Embarazo Semana 15

Durante el embarazo

CAMBIOS EN EL HIJO:

En la semana 15 de embarazo el feto mide entre 9 y 10cm y pesa unos 50 gramos (el doble que la semana anterior).

Una capa fina de pelo llamada lanugo recubre la gran parte del cuerpo del bebé. Su piel es muy fina y a través de ella se podrían ver los vasos sanguíneos que circulan por debajo.

Los ojos siguen separados aunque cada vez se acercan más a la raíz nasal. En las orejas se distinguen las distintos pliegues que las componen. La barbilla se empieza a despegar del tórax.

A nivel de los huesos, se inicia la osificación ya que cada vez son más fuertes y retienen más calcio.

CAMBIOS EN LA MADRE:

Algunas embarazadas experimentan una sensación de taponamiento nasal desde el comienzo del segundo trimestre hasta el final del embarazo, que impide respirar y hablar correctamente. Es la llamada rinitis gravídica y se debe a un aumento en el tamaño de los cornetes nasales. Algunos fármacos utilizados para las alergias primaverales como los antihistamínicos, pueden mejorar parte de este síntoma. Pero no conviene abusar de ellos y la realidad es que la rinitis no va a desaparecer del todo hasta después del parto.

En el embarazo pueden aparecer o aumentar el número de lunares o pecas en cualquier parte del cuerpo. Si observas que algún lunar de los que tenías aumenta mucho de tamaño, cambia de coloración, de forma o se hace más abultado, deberás consultar a un dermatólogo. Además son frecuentes las manchas en la cara debido al aumento de melanina durante el embarazo, por lo que deberás cuidarte con cremas de alta protección solar.

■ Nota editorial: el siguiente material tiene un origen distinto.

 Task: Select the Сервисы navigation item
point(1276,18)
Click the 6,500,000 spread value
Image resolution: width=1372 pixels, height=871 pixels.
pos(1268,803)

La línea marrón que aparece entre el pubis y el ombligo se llama línea alba y también se debe a un aumento de melanina a ese nivel. Esta suele desaparecer unos meses después del parto.

Durante la semana 15 de embarazo, también es normal que aparezca vello y pequeñas verrugas en la pared abdominal. A veces pueden producir picor.

PRUEBAS DIAGNÓSTICAS EN LA SEMANA 15 DE EMBARAZO:

A principios del segundo trimestre se puede realizar otra prueba de diagnóstico prenatal que es el llamado Screening bioquímico del segundo trimestre. En dicha prueba se determina, mediante un análisis de sangre, los valores de la b-hCG y de la alfafetoproteina. Una alteración en sus niveles indican mayor riesgo de cromosomopatías y la necesidad de confirmarlo mediante una amniocentesis.

En muchas clínicas privadas realizan el llamado triple test entre la semana 15 y 17 de embarazo. Consiste en la realización de un análisis de sangre para determinar los niveles de dos hormonas (b-hCG y estrógeno placentario) y una proteína (alfafetoproteina). Los valores de estas tres sustancias junto con la edad materna establece un porcentaje de riesgo de posibles malformaciones cromosómicas. Para confirmar el diagnóstico es indispensable la realización de una amniocentesis, pues no siempre que los valores del triple test salen alterados, indican que el feto vaya a tener una malformación. El triple test ya no se recomiendan en los protocolos de la Sociedad Española de Ginecología y Obstetricia (SEGO).